Deaths by lightning rise in the north-east

Deaths from lightning strikes have gone up significantly in recent times, inducing alarm among many.

On May 6, a total of 24 people were killed after being struck by lightning.

Five of them were from the Maguri village under Damiha union of Tarail upazila in Kishoreganj district – three farmers and two young men.

In 2011, a total of 179 people were struck and killed by lightning, 58 getting killed in the month of May alone.

During April and May alone of the following year, lightning killed a staggering 152 people.

Meteorologically, April and May happen to be that part of the year in Bangladesh, when the frequency of Kalbaishakhi (Nor’wester), rises. This seasonal storm is typically accompanied by lightning.

According to Disaster Forum, a Dhaka-based network on disaster preparedness and risk reduction, the actual level of casualty from lightning could be much higher because many cases go unreported. 

Disaster management expert Gawher Nayeem Wahra said such deaths have been on the rise because people lack awareness.

These deaths could be avoided if the met office could effectively broadcast early warning of the impending thunderbolt, he said. 

Of the 24 deaths reported on May 6, as many as 11 were in the country’s northeast, better known as the Haor area of greater Mymensingh, including Kishoreganj, Netrakona, Jamalpur and Tangail. 

Wahra said: “Shortage of adequate tall trees in the Haor areas could be a reason for the rise in the number of deaths from lightning in the Haor basin.”

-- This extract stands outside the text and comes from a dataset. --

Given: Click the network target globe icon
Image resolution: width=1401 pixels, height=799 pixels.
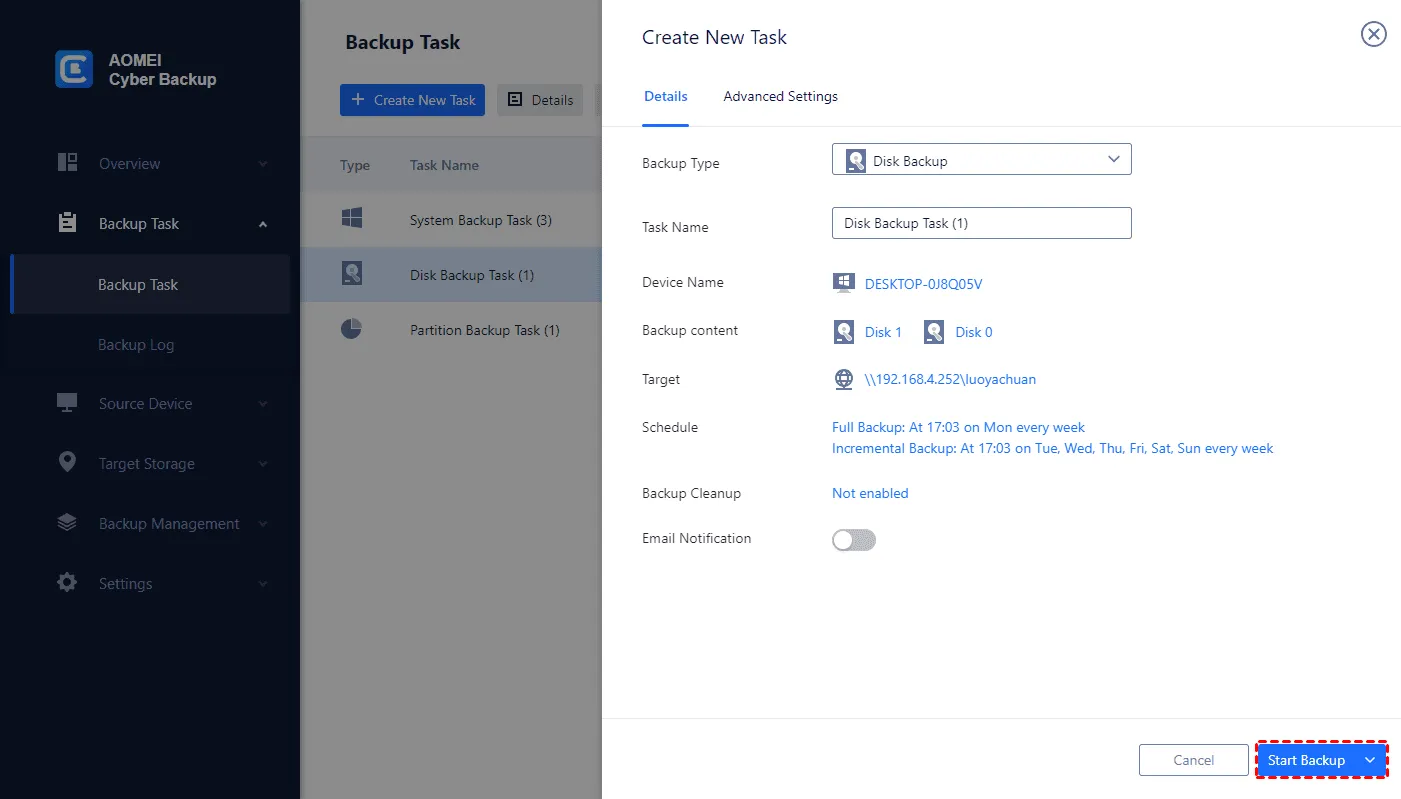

Geologically, the Haor areas comprise vast stretches of open spaces and wetlands, which remain under, water most of the year and turn into arable lands during the dry season.

According to unofficial data, at least 108 people were injured after getting struck by lightning in 2012. 

Meteorologist Hafizur Rahman from Bangladesh Meteorological Department (BMD) claimed that thunderbolt warnings were issued regularly but people were not aware of them. 

He said people only paid heed and took evasive measures if there was an alert for a disaster that had the magnitude of a cyclone.

Executive Director of Centre for Global Change (CGC) and a member of the Intergovernmental Panel on Climate Change (IPCC) Ahsan Uddin Ahmad said the language that the met offices used for broadcasting warning was not easily comprehensible to the common man. 

The thunderstorm warnings that the Hong Kong Observatory issues are intended to give short-term – within one to a few hours – notice of the likelihood of thunderstorms affecting any part of the territory. 

Once issued, the warning is broadcast over radio and television, and announced on the Observatory’s website and the Dial-a-Weather system.

Climate activists, often link the rising cases of death from lightning to the changing global climate, especially global warming. 

Climate change expert Ainun Nishat said global lightning activity would increase if average global temperature rose.

Ahsan Uddin, however, said the link between the increased lightning activity and global warming was yet to be proved.